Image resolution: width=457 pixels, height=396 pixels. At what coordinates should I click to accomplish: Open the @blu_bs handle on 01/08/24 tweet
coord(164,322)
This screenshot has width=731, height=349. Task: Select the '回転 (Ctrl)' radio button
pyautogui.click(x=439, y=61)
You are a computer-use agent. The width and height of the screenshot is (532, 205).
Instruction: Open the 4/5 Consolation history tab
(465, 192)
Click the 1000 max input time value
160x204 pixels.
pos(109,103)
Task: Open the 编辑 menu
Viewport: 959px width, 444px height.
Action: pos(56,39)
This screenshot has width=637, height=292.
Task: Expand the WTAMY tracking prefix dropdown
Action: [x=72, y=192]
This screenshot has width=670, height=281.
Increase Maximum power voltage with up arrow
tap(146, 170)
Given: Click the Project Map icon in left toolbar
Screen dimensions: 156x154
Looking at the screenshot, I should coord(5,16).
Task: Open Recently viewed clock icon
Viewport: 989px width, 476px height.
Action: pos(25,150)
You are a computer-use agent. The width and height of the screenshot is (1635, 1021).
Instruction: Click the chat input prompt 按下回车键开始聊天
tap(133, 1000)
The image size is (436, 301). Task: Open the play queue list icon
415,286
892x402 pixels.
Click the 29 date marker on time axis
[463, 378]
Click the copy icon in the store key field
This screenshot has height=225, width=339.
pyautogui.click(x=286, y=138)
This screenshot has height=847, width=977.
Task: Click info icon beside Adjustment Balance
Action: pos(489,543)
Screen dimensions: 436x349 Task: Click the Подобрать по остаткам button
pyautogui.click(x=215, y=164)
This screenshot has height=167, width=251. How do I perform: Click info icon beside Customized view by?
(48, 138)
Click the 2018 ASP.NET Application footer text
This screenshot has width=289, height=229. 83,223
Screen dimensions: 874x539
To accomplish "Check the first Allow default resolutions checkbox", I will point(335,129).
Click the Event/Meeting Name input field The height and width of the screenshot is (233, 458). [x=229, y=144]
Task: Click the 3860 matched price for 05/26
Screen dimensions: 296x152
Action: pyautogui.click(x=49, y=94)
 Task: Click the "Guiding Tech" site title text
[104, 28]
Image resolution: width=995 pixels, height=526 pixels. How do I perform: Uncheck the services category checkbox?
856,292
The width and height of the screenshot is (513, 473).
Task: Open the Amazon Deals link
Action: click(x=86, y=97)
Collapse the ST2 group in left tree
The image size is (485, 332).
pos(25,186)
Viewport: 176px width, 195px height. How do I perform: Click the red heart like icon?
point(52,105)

**What the task requires**
Please transcribe the material above precisely as it stands.

**Exercise solution**
Image resolution: width=457 pixels, height=396 pixels. At what coordinates should I click to accomplish: Open the @blu_bs handle on 01/08/24 tweet
coord(164,322)
This screenshot has width=731, height=349. Task: Select the '回転 (Ctrl)' radio button
pyautogui.click(x=439, y=61)
You are a computer-use agent. The width and height of the screenshot is (532, 205).
Instruction: Open the 4/5 Consolation history tab
(465, 192)
Click the 1000 max input time value
160x204 pixels.
pos(109,103)
Task: Open the 编辑 menu
Viewport: 959px width, 444px height.
Action: pos(56,39)
This screenshot has width=637, height=292.
Task: Expand the WTAMY tracking prefix dropdown
Action: [x=72, y=192]
This screenshot has width=670, height=281.
Increase Maximum power voltage with up arrow
tap(146, 170)
Given: Click the Project Map icon in left toolbar
Screen dimensions: 156x154
Looking at the screenshot, I should coord(5,16).
Task: Open Recently viewed clock icon
Viewport: 989px width, 476px height.
Action: pos(25,150)
You are a computer-use agent. The width and height of the screenshot is (1635, 1021).
Instruction: Click the chat input prompt 按下回车键开始聊天
tap(133, 1000)
The image size is (436, 301). Task: Open the play queue list icon
415,286
892x402 pixels.
Click the 29 date marker on time axis
[463, 378]
Click the copy icon in the store key field
This screenshot has height=225, width=339.
pyautogui.click(x=286, y=138)
This screenshot has height=847, width=977.
Task: Click info icon beside Adjustment Balance
Action: pos(489,543)
Screen dimensions: 436x349 Task: Click the Подобрать по остаткам button
pyautogui.click(x=215, y=164)
This screenshot has height=167, width=251. How do I perform: Click info icon beside Customized view by?
(48, 138)
Click the 2018 ASP.NET Application footer text
This screenshot has width=289, height=229. 83,223
Screen dimensions: 874x539
To accomplish "Check the first Allow default resolutions checkbox", I will point(335,129).
Click the Event/Meeting Name input field The height and width of the screenshot is (233, 458). [x=229, y=144]
Task: Click the 3860 matched price for 05/26
Screen dimensions: 296x152
Action: pyautogui.click(x=49, y=94)
 Task: Click the "Guiding Tech" site title text
[104, 28]
Image resolution: width=995 pixels, height=526 pixels. How do I perform: Uncheck the services category checkbox?
856,292
The width and height of the screenshot is (513, 473).
Task: Open the Amazon Deals link
Action: click(x=86, y=97)
Collapse the ST2 group in left tree
The image size is (485, 332).
pos(25,186)
Viewport: 176px width, 195px height. How do I perform: Click the red heart like icon?
point(52,105)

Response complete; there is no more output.